Contents The biosafety of innovative procedures that utilize stem cells in regenerative medicine has been addressed in several studies. Previous work has showed no tumour formation following the use of feline and human amniotic membrane‐derived stem cells ( AMSC s). In contrast, tumour formation was observed when canine AMSC s were utilized. These findings suggested that feline and human, but not canine, AMSC s are suitable for cell transplantation trials. This study aimed to further evaluate the feasibility of utilizing canine AMSC s for transplantation purposes as well as for felines. We tested teratoma formation following cell injection into BALB /c nude mice and then assessed expression of haematopoietic, mesenchymal, tumorigenic, pluripotency and cellular regulation markers using flow cytometry and qPCR . The use of canine AMSC s did not result in macroscopic tumour formation as determined 60 days after transplantation.
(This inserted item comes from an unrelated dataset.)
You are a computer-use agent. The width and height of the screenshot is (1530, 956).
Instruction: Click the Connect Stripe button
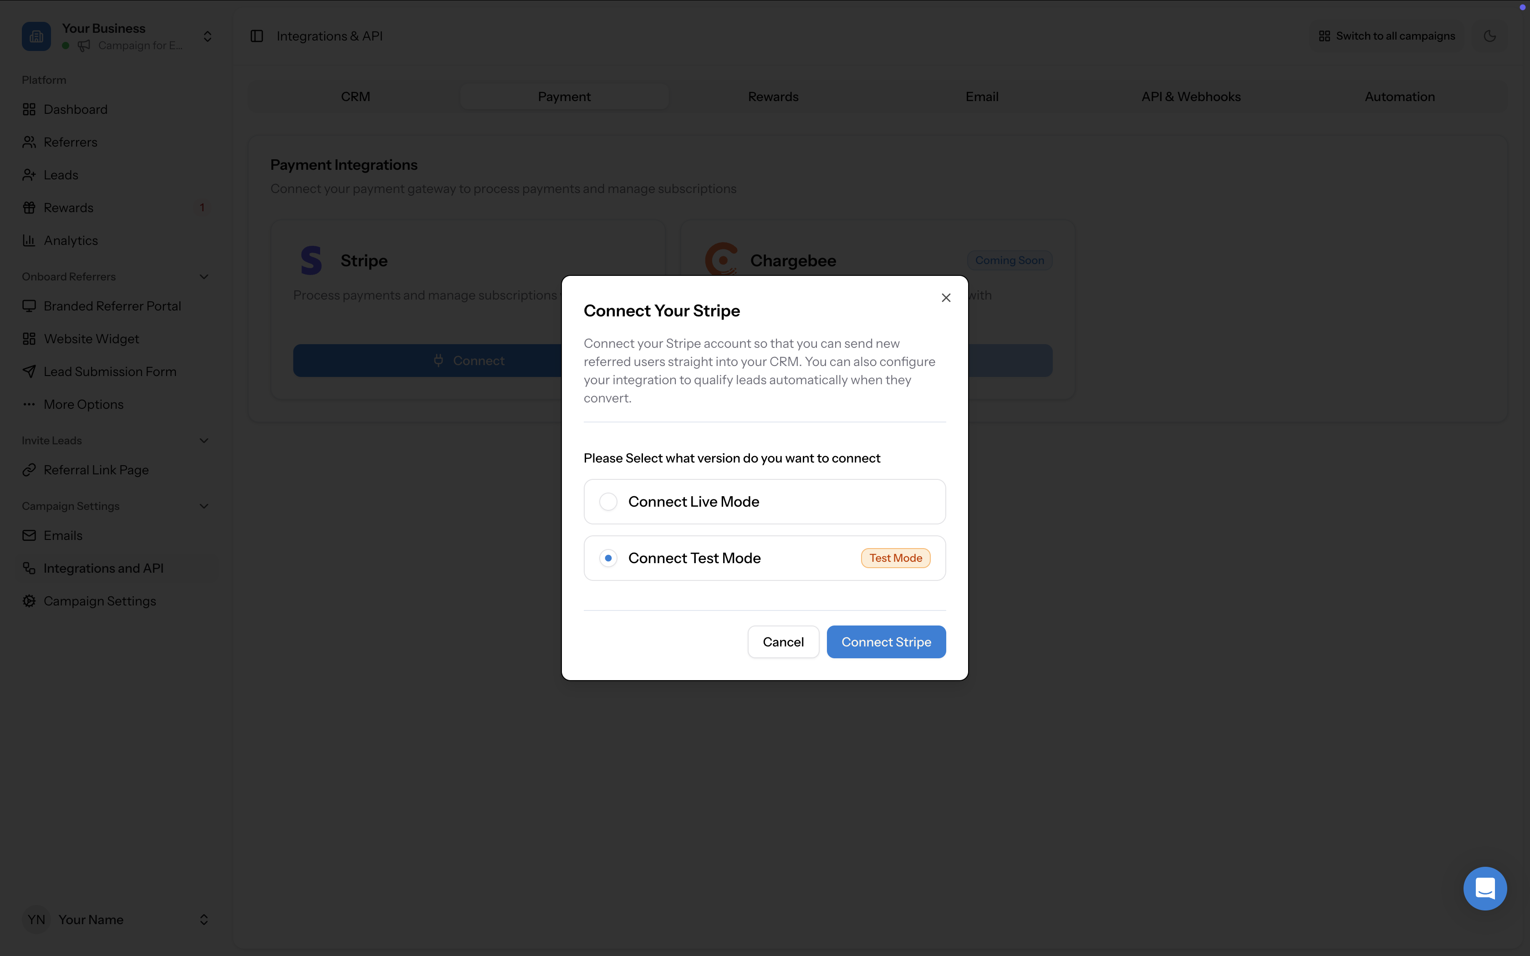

The immunophenotypic characterization by flow cytometry revealed expression of mesenchymal markers ( CD 73 and CD 90) and expression of the pluripotent marker OCT 4 and SOX 2. Quantitative PCR analysis revealed that there were no differences in the patterns of gene expression ( CD 34, CD 73, OCT 4, CD 30 and P53) between canine and feline AMSC s, with the exception of the expression of SOX 2 and CD 90.